- Desde 27 de fevereiro, data anterior ao ataque EUA e Israel ao Irão, as taxas de juro da dívida pública mundial subiram devido à guerra no Médio Oriente e ao aumento do risco geopolítico.
- França passou de 0,5% para cerca de 3,5%, e Itália de 4% para quase 6%, refletindo maior perceção de risco e incerteza política e económica.
- Portugal viu as yields subir de 2% para cerca de 3%, num movimento mais contido, apoiado pela resiliência económica e pela perceção de política fiscal sólida.
- Alemanha saiu de taxa negativa para cerca de 0,5% e Espanha subiu de 1% para 2%, acompanhando o contido ajustamento na região.

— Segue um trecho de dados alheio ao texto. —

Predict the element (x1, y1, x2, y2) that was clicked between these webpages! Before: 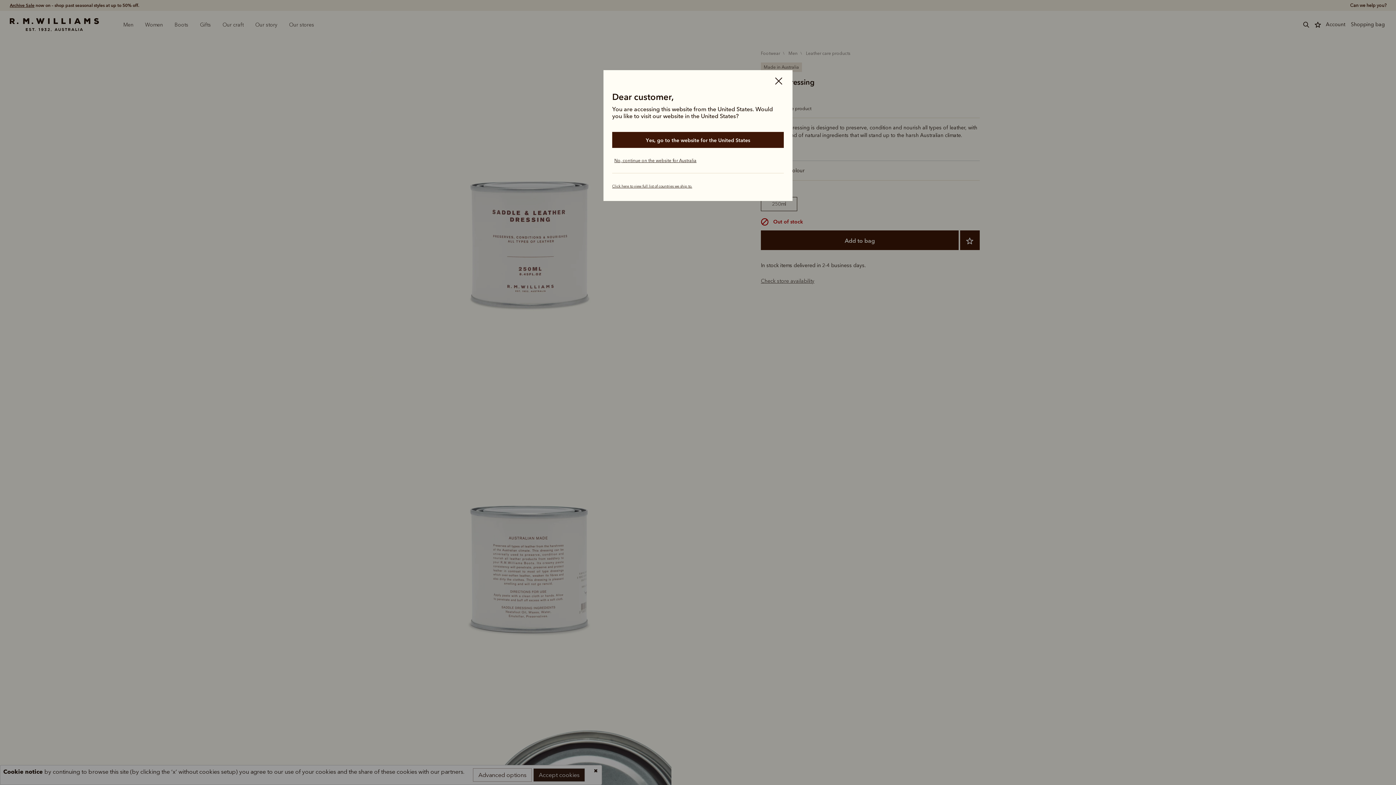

- O aumento das taxas eleva custos de financiamento do Estado e das empresas, mas persiste a visão de que Portugal, apesar do elevado endividamento, continua com política económica relativamente estável, com oscilações ativas nos mercados enquanto o conflito persiste.

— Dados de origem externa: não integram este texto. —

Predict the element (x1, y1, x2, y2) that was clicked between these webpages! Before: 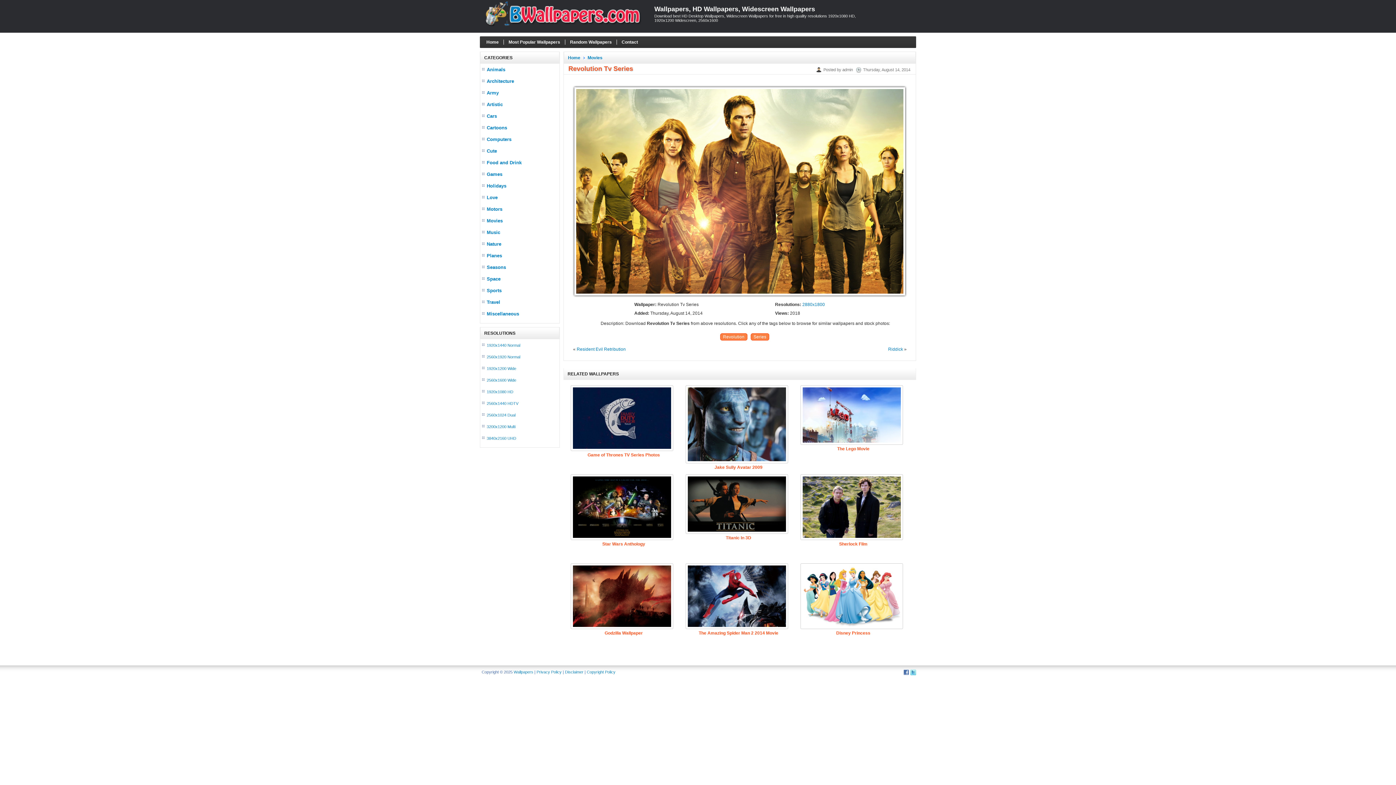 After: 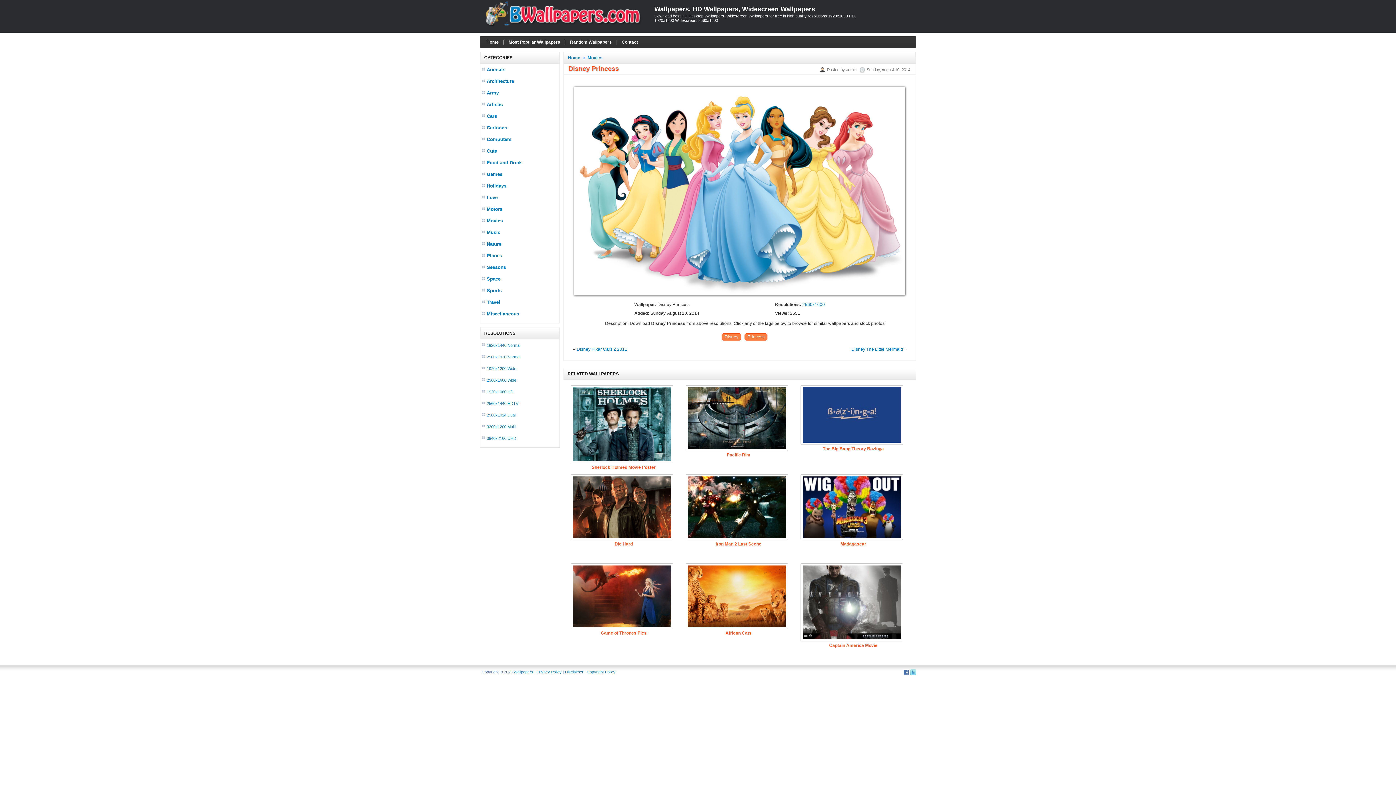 Action: bbox: (800, 563, 906, 629)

Desde 27 de fevereiro, véspera do ataque de Estados Unidos e Israel ao Irão, as taxas de juro da dívida pública mundial subiram face ao aumento do risco geopolítico no Médio Oriente. A tendência persiste com a escalada do conflito.
Em França, a taxa de juro de referência passou de 0,5% para cerca de 3,5%., um aumento significativo que não se via há anos. Na Itália, a taxa, que era de 4%, aproximou-se de 6%, refletindo maior percepção de risco político e económico. Portugal registou subida mais moderada.
Portugal, apesar de dívida elevada, viu as suas yields subir de 2% para cerca de 3%. O comportamento mais contido deve-se a uma maior resiliência económica e a uma perceção de política fiscal relativamente estável. A Alemanha também aumentou, de negativo para cerca de 0,5%.
A Espanha seguiu tendência semelhante, com subida de 1% para 2%. A diferença entre países ilustra a dispersão do impacto geopolítico na zona euro e na prática de política fiscal nacional. A relação com a Alemanha e Espanha ajuda a explicar o contorno do aumento.
Contexto económico e perspetivas
O aumento das taxas eleva custos de financiamento do Estado e de empresas, podendo influenciar crescimento e estabilidade financeira. Mercados mantêm vigilância sobre o desenrolar do conflito e as respostas políticas europeias.
Reações e volatilidade de curto prazo
Apesar de disputas, o mercado avaliou Portugal como relativamente sólido, o que ajudou a conter subidas. Enquanto o conflito persistir, espera-se que as taxas oscilem conforme a incerteza global se mantém.